Carnitine-acylcarnitine translocase deficiency caused by SLC25A20 gene heterozygous variants in twins: a case report

Abstract

The current case report describes the clinical, biochemical and genetic characteristics of carnitine-acylcarnitine translocase deficiency (CACTD) in infant male and female twins that presented with symptoms shortly after elective caesarean delivery. The clinical manifestations were neonatal hypoglycaemia, arrhythmia and sudden death. The age of onset was 1.5 days and the age of the death was 1.5–3.5 days. Dried blood filter paper analysis was used for the detection of acylcarnitine. Peripheral venous blood and skin samples were used for next-generation sequencing. The twins and their parents underwent gene analysis and whole exome sequencing analyses of the solute carrier family 25 member 20 ( SLC25A20; also known as carnitine-acylcarnitine translocase) gene.
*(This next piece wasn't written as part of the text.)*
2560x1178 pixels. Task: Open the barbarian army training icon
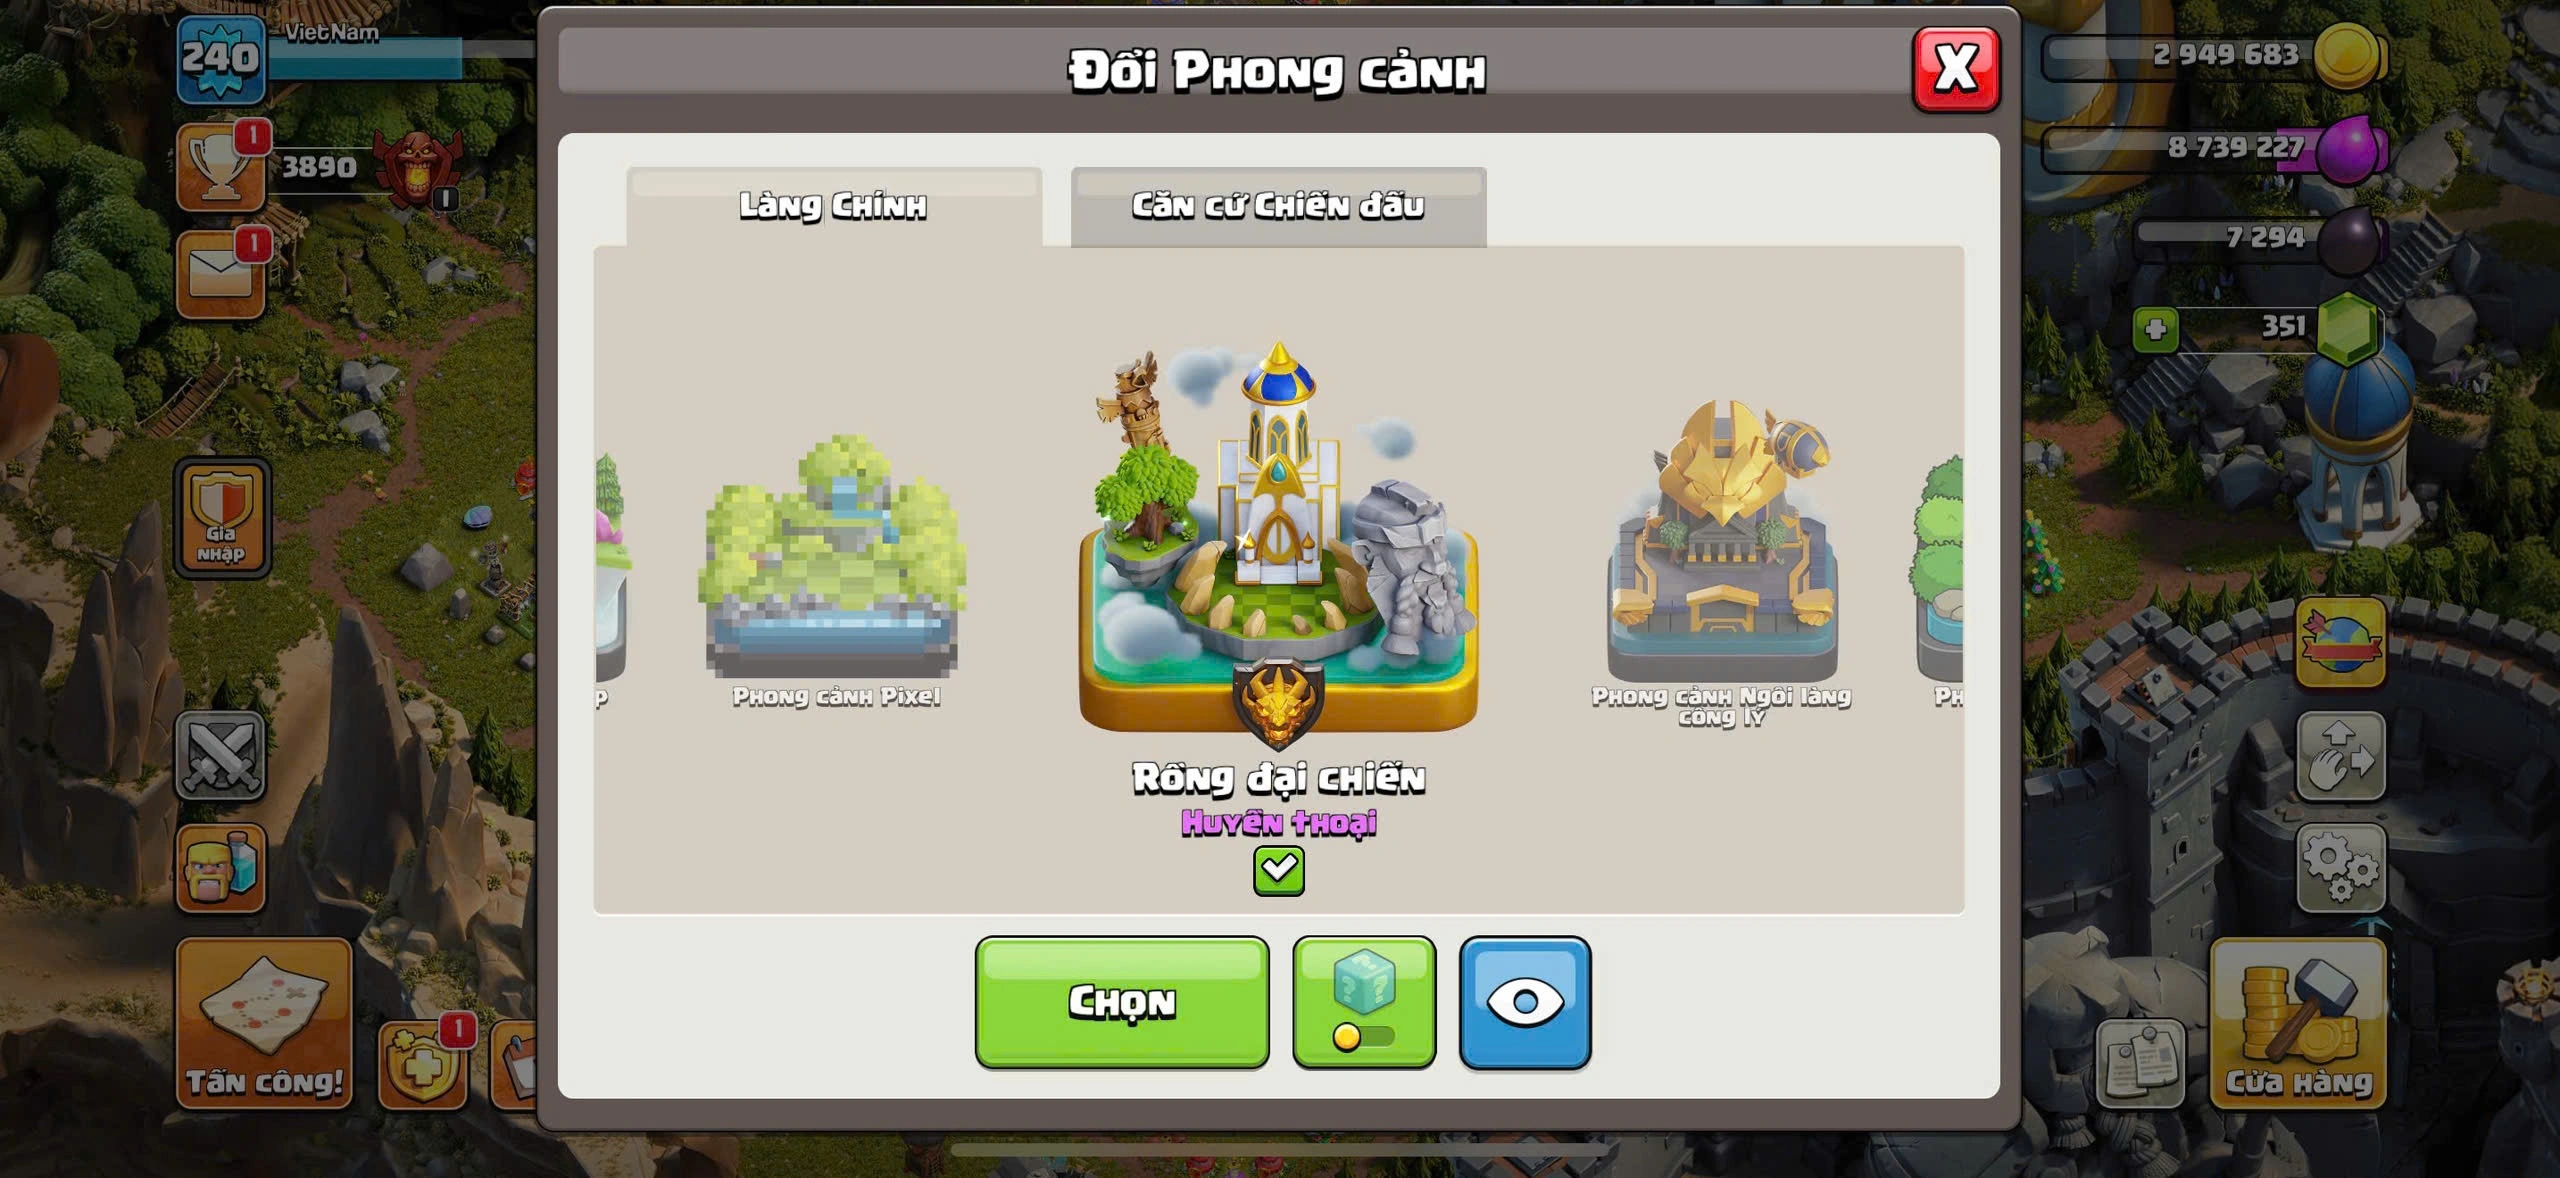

Both infants carried compound heterozygous variants of the SLC25A20 gene: variant M1:c.706_707insT:p.R236L fs*12 and variant M2:c.689C>G:p.P230R. The M1 variant was paternal and had not been previously reported regarding CACTD. The M2 variant was maternal. CACTD has severe clinical manifestations and a poor prognosis, which is manifested as hypoketotic hypoglycaemia, hyperammonaemia, liver function damage and elevated creatine kinase.